A facile three-step synthetic pathway to fused bicyclic hydantoins using selenocyclization step

Abstract

Sequential 5-alkenyl hydantoin and pyrrolidine ring-forming reactions have been applied in the synthesis of conformationally constrained fused bicyclic scaffold. These novel compounds share the structural complexity characteristic of certain alcaloid natural products and represent a source of chemical diversity that complements more traditional classes of heterocyclic compounds of interest as potential pharmaceutical agents.
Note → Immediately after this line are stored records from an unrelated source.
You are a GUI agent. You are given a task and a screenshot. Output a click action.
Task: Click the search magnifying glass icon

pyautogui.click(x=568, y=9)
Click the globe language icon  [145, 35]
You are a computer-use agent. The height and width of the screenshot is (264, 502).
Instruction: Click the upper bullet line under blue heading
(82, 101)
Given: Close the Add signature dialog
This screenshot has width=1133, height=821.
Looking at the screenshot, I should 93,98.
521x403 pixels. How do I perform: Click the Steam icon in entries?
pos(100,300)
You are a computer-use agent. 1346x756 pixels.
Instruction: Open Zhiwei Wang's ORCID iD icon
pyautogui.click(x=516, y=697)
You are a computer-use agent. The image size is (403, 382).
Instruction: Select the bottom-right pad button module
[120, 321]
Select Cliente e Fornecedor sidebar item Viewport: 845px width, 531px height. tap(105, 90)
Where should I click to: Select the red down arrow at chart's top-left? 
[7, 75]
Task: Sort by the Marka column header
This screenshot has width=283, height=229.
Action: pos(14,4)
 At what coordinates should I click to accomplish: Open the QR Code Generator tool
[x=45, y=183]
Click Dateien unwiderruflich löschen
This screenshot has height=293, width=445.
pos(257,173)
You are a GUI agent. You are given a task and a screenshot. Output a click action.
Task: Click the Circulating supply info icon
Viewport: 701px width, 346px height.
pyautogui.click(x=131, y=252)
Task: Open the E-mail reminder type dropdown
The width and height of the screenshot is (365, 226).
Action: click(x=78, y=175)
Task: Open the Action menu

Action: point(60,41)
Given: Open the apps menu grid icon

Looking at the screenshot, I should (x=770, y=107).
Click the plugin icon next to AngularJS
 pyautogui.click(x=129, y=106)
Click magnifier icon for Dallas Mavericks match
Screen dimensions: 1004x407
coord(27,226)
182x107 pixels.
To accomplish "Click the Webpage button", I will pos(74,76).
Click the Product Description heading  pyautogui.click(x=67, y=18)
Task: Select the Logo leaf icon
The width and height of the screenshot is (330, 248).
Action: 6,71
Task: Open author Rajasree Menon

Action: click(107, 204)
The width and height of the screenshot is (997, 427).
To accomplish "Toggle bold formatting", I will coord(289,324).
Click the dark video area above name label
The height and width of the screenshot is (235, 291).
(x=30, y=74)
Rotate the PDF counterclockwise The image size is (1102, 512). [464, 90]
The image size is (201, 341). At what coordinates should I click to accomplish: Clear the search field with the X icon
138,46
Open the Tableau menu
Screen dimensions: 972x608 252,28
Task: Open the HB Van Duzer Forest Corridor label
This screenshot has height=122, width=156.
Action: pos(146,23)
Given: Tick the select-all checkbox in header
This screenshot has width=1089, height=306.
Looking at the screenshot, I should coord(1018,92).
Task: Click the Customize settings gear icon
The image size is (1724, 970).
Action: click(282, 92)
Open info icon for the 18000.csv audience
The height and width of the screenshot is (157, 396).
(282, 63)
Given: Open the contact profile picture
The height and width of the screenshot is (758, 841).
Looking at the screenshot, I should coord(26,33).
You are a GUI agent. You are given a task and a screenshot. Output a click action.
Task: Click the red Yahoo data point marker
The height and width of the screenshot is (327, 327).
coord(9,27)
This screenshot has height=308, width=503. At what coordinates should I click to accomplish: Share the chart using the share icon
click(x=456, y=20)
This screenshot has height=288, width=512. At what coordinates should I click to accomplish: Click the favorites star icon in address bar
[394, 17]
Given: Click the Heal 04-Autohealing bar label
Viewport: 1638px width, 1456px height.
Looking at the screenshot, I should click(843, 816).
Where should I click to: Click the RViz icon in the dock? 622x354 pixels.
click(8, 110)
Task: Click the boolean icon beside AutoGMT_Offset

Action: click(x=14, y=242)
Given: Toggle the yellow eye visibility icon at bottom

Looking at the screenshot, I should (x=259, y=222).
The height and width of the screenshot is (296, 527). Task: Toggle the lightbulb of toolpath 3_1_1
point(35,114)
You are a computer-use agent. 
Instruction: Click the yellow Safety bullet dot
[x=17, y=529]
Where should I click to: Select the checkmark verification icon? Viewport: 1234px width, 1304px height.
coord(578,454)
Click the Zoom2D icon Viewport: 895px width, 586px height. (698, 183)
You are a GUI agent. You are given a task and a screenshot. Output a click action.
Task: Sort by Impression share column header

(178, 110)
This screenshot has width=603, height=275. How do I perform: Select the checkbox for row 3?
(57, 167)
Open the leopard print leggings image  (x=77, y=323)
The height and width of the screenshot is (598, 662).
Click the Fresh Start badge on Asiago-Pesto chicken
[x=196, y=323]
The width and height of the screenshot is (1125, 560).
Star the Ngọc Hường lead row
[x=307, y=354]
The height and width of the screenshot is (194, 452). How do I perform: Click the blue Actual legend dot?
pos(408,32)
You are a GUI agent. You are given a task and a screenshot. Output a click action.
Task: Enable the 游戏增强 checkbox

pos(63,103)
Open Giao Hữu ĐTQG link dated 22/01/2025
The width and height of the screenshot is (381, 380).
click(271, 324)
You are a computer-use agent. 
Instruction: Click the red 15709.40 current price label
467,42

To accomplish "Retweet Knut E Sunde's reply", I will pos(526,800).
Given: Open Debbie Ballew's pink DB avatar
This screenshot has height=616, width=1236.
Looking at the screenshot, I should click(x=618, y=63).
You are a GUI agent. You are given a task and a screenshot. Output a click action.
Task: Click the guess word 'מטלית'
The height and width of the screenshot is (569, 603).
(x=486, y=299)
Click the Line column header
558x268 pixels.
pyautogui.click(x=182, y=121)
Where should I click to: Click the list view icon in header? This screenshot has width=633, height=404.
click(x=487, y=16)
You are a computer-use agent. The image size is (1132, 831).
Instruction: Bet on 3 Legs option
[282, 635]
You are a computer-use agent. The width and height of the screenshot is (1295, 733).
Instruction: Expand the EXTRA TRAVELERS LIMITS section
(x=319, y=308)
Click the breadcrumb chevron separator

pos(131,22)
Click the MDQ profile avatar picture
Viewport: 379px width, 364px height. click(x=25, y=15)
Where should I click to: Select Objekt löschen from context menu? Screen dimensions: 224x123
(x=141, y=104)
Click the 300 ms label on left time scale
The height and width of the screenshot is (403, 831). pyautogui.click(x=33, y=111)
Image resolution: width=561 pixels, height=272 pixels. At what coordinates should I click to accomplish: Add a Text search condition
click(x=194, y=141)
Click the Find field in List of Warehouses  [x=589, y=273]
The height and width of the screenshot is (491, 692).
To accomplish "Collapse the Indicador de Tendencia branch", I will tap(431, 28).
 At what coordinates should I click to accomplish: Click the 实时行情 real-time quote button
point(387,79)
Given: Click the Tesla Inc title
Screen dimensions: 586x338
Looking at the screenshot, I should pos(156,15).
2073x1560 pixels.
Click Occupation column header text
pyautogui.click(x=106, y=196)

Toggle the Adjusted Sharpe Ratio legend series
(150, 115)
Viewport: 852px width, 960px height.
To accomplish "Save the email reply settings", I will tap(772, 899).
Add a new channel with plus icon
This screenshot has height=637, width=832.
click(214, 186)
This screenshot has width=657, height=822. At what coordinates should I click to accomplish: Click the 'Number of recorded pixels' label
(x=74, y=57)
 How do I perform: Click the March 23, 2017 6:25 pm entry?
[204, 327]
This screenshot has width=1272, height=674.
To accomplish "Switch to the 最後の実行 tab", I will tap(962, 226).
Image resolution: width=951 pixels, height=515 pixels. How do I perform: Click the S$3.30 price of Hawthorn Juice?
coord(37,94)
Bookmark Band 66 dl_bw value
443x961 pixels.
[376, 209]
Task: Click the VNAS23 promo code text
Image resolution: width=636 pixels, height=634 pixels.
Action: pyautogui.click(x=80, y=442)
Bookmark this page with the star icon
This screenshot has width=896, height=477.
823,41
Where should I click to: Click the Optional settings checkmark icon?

They are assembled in only three-step reaction sequence from two variable building blocks (readily available β-ketoesters and alkenyl halides) by combining Bucherer-Bergs reaction with a final selenium-promoted intramolecular cyclization as a key step. Chemoselectivity of bicyclic hydantoin formation is strongly influenced by experimental factors such as the solvent and the use of additives. The reaction is regiospecific giving only five-membered fused bicyclic hydantoins in good to excellent yields stemming from the nucleophilic attack of the nitrogen atom to cyclic selenuranium ion intermediate during the cyclization step. Formation of this sole regioisomer proceed via favorable 5-exo-trig ring closure process. The separable diastereomeric mixture are obtained. The products with bridgehead substituents and phenylseleno groups in cis relationships were formed predominantly. The reaction tolerates a variety of substitution on double bond. Furthermore, the presence of substituents in C-5 and N-3 position open up capability of generating a broad structural diversity. This methodology would be extended to access six-membered ring systems.